● Your goal: Which lines in the items below contain the word "header", with case counting? Find each one and copy it out in full.

Records for locating described items:
--- --- ---

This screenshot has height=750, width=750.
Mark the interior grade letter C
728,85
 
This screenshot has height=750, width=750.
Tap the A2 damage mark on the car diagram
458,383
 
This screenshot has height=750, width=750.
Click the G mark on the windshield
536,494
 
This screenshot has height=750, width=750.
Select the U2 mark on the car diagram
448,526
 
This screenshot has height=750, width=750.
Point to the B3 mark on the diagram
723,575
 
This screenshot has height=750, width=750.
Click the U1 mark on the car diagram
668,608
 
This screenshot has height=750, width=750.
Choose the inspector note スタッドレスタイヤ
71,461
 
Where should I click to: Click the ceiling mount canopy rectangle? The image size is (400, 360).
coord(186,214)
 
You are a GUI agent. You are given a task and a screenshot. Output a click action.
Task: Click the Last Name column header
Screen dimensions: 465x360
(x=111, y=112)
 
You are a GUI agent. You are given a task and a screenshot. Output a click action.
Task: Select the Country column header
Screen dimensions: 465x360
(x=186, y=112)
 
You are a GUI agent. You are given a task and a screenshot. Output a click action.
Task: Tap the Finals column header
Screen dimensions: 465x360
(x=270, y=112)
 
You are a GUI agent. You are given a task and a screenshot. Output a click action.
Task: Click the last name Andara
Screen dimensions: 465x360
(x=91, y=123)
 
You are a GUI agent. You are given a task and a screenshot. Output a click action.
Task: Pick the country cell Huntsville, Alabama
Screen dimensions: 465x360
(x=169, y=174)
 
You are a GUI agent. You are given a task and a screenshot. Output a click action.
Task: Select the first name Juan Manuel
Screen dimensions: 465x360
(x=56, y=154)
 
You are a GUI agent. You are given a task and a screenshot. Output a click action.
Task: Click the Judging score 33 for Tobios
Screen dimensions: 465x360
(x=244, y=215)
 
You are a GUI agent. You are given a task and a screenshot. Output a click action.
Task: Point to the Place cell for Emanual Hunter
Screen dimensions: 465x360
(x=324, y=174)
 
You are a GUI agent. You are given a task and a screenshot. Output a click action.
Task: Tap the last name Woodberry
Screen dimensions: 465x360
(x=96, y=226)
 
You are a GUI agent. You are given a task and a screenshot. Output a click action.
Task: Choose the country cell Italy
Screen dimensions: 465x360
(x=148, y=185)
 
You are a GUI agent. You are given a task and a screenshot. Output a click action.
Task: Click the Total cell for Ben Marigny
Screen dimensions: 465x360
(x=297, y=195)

--- --- ---

● The solution:
Task: Click the Last Name column header
Task: Select the Country column header
Task: Tap the Finals column header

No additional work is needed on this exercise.